PROVIDED DATA: Begin

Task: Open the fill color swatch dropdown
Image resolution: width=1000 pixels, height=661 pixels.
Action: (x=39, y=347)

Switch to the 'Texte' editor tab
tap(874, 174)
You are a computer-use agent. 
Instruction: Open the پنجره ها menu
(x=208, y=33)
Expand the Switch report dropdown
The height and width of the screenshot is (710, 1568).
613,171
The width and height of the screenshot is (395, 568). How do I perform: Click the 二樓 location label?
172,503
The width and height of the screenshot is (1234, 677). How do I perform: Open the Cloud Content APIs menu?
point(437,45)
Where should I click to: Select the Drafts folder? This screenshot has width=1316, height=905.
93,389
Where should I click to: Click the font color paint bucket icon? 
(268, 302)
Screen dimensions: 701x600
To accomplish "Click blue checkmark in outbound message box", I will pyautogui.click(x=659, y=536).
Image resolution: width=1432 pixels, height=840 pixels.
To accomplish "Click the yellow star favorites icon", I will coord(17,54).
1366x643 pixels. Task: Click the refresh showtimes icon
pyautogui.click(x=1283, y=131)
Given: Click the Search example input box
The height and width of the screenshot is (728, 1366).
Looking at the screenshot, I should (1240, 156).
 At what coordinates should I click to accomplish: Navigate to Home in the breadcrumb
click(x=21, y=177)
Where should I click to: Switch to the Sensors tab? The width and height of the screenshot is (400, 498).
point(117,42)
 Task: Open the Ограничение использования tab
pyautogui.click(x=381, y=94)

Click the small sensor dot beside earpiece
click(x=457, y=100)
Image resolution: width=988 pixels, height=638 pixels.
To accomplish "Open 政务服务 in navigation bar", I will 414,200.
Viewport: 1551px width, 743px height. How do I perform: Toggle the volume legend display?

PROVIDED DATA: End

Could you write out, unchanged, the line with "Instruction: Open the پنجره ها menu" and every line after it in the data above?

Instruction: Open the پنجره ها menu
(x=208, y=33)
Expand the Switch report dropdown
The height and width of the screenshot is (710, 1568).
613,171
The width and height of the screenshot is (395, 568). How do I perform: Click the 二樓 location label?
172,503
The width and height of the screenshot is (1234, 677). How do I perform: Open the Cloud Content APIs menu?
point(437,45)
Where should I click to: Select the Drafts folder? This screenshot has width=1316, height=905.
93,389
Where should I click to: Click the font color paint bucket icon? 
(268, 302)
Screen dimensions: 701x600
To accomplish "Click blue checkmark in outbound message box", I will pyautogui.click(x=659, y=536).
Image resolution: width=1432 pixels, height=840 pixels.
To accomplish "Click the yellow star favorites icon", I will coord(17,54).
1366x643 pixels. Task: Click the refresh showtimes icon
pyautogui.click(x=1283, y=131)
Given: Click the Search example input box
The height and width of the screenshot is (728, 1366).
Looking at the screenshot, I should (1240, 156).
 At what coordinates should I click to accomplish: Navigate to Home in the breadcrumb
click(x=21, y=177)
Where should I click to: Switch to the Sensors tab? The width and height of the screenshot is (400, 498).
point(117,42)
 Task: Open the Ограничение использования tab
pyautogui.click(x=381, y=94)

Click the small sensor dot beside earpiece
click(x=457, y=100)
Image resolution: width=988 pixels, height=638 pixels.
To accomplish "Open 政务服务 in navigation bar", I will 414,200.
Viewport: 1551px width, 743px height. How do I perform: Toggle the volume legend display?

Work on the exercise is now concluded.